Assim, apresenta a questão “o que vem a ser um autor na antropologia”. Para responder a esta Geertz, toma como referência a distinção dos campos de discurso apresentada por Foucault, a saber: o da função-autor e o da ciência. Na análise de Foucault, os discursos literários passaram a ser aceitos somente quando eram dotados da função-autor. Desse modo, Geertz conclui que na antropologia, salvo exceções, “os nomes das pessoas são ligadas a livros e artigos e, mais ocasionalmente, a sistemas de pensamento”. Sendo assim a antropologia está praticamente toda do lado dos discursos literários.
Com relação a isso surgem as seguintes questões: “Como se evidencia no texto a “função-autor”? De que o autor é autor?”. A primeira questão é chamada de “questão da assinatura”, isto é, a construção de uma identidade autoral. A segunda refere-se a “questão do discurso”.

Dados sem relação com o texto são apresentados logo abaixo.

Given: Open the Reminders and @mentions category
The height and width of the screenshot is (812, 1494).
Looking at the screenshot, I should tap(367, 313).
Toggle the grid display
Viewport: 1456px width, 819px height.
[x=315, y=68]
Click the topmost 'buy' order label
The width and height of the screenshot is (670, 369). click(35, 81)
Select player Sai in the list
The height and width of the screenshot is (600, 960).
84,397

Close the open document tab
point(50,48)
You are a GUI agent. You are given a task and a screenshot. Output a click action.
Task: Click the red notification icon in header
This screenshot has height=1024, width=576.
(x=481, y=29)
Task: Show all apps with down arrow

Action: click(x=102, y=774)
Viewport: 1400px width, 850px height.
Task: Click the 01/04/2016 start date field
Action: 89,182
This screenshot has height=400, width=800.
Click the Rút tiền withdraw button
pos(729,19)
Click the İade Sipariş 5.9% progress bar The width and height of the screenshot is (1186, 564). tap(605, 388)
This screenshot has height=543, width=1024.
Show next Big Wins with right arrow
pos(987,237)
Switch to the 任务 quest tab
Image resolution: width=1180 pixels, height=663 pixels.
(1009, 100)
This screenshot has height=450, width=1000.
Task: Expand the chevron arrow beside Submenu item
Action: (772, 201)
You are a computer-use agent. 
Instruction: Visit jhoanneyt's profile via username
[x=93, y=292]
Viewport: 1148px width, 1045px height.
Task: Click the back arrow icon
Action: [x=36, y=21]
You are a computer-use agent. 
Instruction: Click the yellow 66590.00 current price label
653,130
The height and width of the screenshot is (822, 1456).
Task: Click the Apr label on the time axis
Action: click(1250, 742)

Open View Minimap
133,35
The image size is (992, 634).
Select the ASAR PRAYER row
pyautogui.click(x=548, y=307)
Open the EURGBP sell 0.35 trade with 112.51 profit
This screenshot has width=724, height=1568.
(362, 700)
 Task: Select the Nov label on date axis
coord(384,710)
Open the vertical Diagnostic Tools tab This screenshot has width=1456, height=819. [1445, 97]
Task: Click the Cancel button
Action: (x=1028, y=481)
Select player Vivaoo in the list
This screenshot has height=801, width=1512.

A questão da assinatura tem sido colocada na etnografia de forma disfarçada, apresentada como um problema de ordem epistemológica e não de ordem narrativa, isto é “O texto é apresentado como decorrente das complexidades das negociações entre o eu e o outro e não entre o eu e o texto”. A dificuldade reside na “estranheza de construir textos ostensivamente científicos a partir de experiências em grande parte biográficas” (pg. 22). A partir desse dilema alguns etnógrafos conseguem transparecer e imprimir sua assinatura na medida em que se utiliza- de recursos da escrita que fazem com que o leitor seja persuadido de que ele esteve onde esteve, de que foi aceito dentro os sujeitos pesquisados, de que sentiu o que sentiu, etc.
A segunda questão (a do discurso) é apresentada em diálogo com Foucault e Barthes. O primeiro faz uma tipologia de autores: aqueles “a quem a produção de um texto, um livro ou uma obra pode ser legitimamente atribuída – produtores de textos particulares” e aqueles “de peso bem maior, que são autores de muito mais que um livro, mas de uma teoria, uma tradição – produtores de discursividade” (pg. 31).
Barthes formula a distinção nos termos: escritor e autor. Para ele, o autor produz teoria, funda uma discursividade, faz uma obra. Já o escritor produz um livro que seguia por um discurso já instituído por certos autores. Isso não quer dizer que necessariamente um autor seja melhor do que um escritor, já que segundo Geertz um escritor pode, apoiando-se em um modelo de determinado autor, ultrapassar em muito o
que seu “mestre” fez.
Os antropólogos, ainda parecem inclinar-se entre as duas distinções. “A incerteza que aparece, em termos de assinatura, como um até que ponto e de que maneira invadir o próprio texto. E, aparece, em termos do discurso, como um até que ponto e de que maneira compô-lo imaginativamente” (pg. 35).
 
Por fim, fazendo todas essas distinções e discutindo a etnografia enquanto um gênero de escrita, Geertz quer mostrar que “estar lá” em termos autorais é tão com plicado quanto “estar lá” em pessoa.